- 3 pounds ground beef
- 2 to 3 garlic cloves, minced
- 1/4 cup all-purpose flour
- 2 to 3 tablespoons chili powder
- 1 tablespoon dried oregano
- 1 tablespoon ground cumin
- 2 cans (14-1/2 ounces each) beef broth
- 1 can (15 ounces) pinto beans, rinsed and drained, optional
- 1 teaspoon salt
- 1/4 teaspoon pepper
- Optional garnishes: shredded cheddar cheese, tortilla chips, sour cream and/or lime wedges
- In a Dutch oven, cook beef and garlic over medium heat until no longer pink; drain. Combine the flour, chili powder, oregano and cumin; sprinkle over meat, stirring until evenly coated. Add the broth, beans if desired, salt and pepper.
- Bring to a boil. Reduce heat; cover and simmer for 1-1/2 to 2 hours to allow flavors to blend, stirring occasionally. Sprinkle with cheese, tortilla chips, sour cream and/or lime wedges if desired. Yield: 8 servings.
Reviews for Truly Texan Chili
"Very good. I did add the can of beans and used 2 tablespoons of chili powder. The only change I made, I added a large onion chopped. Will make again."
"Yummy and super easy!"
"Yummy! The chili is a great base recipe and doesn't disappoint. I added half a medium size onion with the meat and garlic, and then 2 tbsp. of Chipotle Tabasco sauce for an extra kick. We all loved it and it goes fantastically over spaghetti! I will definitely make this recipe again."
"chili is not chili unless it has beans in it, period. Whether it's from South Dakota or from New York. Where does it tell us what's truly a chili Recipe or not. If you like beans, add them. If you like steak or ground beef, add it. This recipe says she is from Texas, not that it's a Texan chili, just that she enjoys it. And who say's a true texan chili doen't have ground beef? To the "bestteacher", who taught you that beans isn't truly Texas chili? Come on folks, just enjoy this recipe, it's good. I grew up using ground beef, we were poor growing up. But I appreciate all the other recipes that add cubes of beef, chicken, or no beans. To me, there all great!"
"Very tasty, perfect fall recipe for those cold days"
"while this is a good chili recipe it is not truly Texas, which uses chopped steak and does NOT ever use beans of any sort"
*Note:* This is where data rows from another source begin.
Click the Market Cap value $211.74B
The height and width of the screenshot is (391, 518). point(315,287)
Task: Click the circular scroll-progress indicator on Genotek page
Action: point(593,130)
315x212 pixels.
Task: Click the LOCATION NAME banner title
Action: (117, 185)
"Yes! A wonderful recipe that is pretty close to truly Texan! I don't know who started adding tomatoes to chili, or when it started. It is good that way, but not the Texan way. As far as beans, I would leave them out. That is just my preference. And I like to add some Heat in the form of whatever pepper I have available, jalapeno, serrano, etc. As someone noted, flour can be added or a substitution of masa, corn meal, whatever you like. But it does make a wonderfully thick, flavorful chili. Thank you for posting this. chili is as versatile a food as you can find, but this is a great place to start!"
"My family thought it was ok, but more like a hotdog topping than chili. I would make it and possibly can it for use on hotdogs."